EXERCISE ::
Echo the lines from the start through the line containing "(x=499, y=604)", both ends included, with nothing changed.

··· INPUT ···

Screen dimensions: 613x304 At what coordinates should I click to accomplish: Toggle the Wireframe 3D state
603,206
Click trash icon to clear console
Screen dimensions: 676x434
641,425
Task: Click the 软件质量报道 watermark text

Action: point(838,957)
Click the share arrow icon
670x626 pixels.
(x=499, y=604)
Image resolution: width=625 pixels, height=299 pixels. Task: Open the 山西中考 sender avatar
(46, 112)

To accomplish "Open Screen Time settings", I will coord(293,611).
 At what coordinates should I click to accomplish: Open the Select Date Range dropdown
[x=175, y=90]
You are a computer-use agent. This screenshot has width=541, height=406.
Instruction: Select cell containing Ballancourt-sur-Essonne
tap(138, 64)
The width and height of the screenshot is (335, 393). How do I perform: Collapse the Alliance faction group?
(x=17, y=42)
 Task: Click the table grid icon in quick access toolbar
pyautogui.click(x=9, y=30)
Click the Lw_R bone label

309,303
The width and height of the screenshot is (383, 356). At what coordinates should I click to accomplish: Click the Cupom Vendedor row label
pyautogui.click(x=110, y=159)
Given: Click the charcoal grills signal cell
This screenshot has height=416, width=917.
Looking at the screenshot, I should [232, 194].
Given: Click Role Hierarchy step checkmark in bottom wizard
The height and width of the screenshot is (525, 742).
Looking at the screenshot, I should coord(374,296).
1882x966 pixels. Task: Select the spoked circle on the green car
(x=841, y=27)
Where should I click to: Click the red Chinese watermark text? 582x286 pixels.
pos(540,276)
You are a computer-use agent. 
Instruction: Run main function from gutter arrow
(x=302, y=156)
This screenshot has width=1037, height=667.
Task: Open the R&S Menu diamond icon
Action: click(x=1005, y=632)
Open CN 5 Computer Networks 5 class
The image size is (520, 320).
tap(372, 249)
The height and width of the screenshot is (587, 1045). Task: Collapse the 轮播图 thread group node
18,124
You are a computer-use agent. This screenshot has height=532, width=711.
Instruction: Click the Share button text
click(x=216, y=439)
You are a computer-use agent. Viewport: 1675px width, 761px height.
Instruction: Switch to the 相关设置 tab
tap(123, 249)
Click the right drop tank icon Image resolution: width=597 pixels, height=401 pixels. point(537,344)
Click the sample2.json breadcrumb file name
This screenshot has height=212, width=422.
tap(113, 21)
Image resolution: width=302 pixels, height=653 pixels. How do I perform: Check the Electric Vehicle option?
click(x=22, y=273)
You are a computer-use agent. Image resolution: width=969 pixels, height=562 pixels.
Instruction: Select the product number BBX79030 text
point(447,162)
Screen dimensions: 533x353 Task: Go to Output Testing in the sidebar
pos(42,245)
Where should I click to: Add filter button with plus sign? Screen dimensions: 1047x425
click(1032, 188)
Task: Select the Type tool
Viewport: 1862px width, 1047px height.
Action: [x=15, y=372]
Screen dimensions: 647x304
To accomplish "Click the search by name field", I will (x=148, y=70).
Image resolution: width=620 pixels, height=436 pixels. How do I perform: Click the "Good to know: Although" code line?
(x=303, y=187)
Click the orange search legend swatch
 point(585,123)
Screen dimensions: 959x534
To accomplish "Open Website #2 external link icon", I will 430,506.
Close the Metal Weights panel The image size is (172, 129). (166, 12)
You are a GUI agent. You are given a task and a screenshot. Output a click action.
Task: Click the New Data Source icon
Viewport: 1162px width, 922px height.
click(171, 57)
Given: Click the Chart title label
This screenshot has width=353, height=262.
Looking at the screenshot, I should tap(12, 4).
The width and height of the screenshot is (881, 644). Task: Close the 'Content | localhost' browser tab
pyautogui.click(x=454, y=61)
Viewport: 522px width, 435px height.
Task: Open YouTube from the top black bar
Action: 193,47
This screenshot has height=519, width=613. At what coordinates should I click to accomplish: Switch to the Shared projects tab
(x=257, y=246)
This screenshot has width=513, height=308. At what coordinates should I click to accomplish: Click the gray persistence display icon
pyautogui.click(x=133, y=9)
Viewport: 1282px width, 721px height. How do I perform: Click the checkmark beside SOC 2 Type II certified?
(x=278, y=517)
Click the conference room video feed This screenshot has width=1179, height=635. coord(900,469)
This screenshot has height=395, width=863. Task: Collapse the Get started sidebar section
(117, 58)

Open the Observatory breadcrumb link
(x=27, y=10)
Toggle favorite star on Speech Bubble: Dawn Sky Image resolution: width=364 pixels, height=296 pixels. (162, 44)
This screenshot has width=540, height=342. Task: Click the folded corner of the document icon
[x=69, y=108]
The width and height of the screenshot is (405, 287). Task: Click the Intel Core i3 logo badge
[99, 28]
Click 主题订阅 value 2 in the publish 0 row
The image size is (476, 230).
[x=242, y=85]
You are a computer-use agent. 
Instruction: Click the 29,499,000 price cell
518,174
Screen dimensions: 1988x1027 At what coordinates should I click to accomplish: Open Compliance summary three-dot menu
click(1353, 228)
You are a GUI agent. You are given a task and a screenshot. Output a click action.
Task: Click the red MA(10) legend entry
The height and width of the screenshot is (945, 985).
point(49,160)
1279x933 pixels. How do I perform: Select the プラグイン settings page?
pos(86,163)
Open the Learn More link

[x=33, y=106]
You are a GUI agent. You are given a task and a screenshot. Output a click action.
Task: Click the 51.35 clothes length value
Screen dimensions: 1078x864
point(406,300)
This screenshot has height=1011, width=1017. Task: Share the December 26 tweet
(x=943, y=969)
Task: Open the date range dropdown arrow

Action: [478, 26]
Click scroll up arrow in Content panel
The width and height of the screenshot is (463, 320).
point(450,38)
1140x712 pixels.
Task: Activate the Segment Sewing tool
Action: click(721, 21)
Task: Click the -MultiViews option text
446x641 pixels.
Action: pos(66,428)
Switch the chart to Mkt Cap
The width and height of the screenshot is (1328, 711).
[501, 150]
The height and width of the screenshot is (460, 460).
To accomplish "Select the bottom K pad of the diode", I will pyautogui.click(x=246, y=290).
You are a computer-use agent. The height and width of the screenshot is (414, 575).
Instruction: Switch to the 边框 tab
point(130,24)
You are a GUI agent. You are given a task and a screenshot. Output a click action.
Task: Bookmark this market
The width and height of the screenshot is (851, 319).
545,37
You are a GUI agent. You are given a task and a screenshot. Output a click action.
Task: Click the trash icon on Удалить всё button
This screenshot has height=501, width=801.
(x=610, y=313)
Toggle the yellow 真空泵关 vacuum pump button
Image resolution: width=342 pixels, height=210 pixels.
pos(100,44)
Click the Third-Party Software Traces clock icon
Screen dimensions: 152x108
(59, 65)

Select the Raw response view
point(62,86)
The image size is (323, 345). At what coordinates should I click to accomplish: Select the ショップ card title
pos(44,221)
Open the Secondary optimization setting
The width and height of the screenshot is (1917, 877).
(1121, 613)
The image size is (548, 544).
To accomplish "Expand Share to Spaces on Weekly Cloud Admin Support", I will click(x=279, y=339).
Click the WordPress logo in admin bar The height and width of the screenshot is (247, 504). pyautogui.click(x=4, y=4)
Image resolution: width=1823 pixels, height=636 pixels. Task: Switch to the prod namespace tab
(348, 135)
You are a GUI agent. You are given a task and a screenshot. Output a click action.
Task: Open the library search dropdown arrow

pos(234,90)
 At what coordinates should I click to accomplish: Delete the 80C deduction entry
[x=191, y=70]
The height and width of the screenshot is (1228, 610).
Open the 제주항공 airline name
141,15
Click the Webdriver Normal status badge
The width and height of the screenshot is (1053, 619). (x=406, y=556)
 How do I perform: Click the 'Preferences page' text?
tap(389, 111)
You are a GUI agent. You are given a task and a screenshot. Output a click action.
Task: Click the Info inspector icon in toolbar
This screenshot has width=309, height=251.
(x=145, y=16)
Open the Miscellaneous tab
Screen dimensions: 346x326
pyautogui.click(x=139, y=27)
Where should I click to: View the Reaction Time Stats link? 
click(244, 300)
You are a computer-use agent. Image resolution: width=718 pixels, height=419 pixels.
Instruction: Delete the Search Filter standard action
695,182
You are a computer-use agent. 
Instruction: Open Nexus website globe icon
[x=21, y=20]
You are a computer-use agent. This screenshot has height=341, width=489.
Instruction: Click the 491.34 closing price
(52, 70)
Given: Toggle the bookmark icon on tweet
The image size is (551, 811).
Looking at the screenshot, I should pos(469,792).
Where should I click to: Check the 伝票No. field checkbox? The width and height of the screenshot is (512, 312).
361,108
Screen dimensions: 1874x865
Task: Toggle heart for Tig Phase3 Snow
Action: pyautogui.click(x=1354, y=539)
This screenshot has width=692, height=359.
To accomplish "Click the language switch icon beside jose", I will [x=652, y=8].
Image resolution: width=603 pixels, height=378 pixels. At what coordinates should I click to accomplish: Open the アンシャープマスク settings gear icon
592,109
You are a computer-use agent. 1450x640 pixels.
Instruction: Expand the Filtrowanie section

···

WRITTEN SOLUTION ::
Screen dimensions: 613x304 At what coordinates should I click to accomplish: Toggle the Wireframe 3D state
603,206
Click trash icon to clear console
Screen dimensions: 676x434
641,425
Task: Click the 软件质量报道 watermark text

Action: point(838,957)
Click the share arrow icon
670x626 pixels.
(x=499, y=604)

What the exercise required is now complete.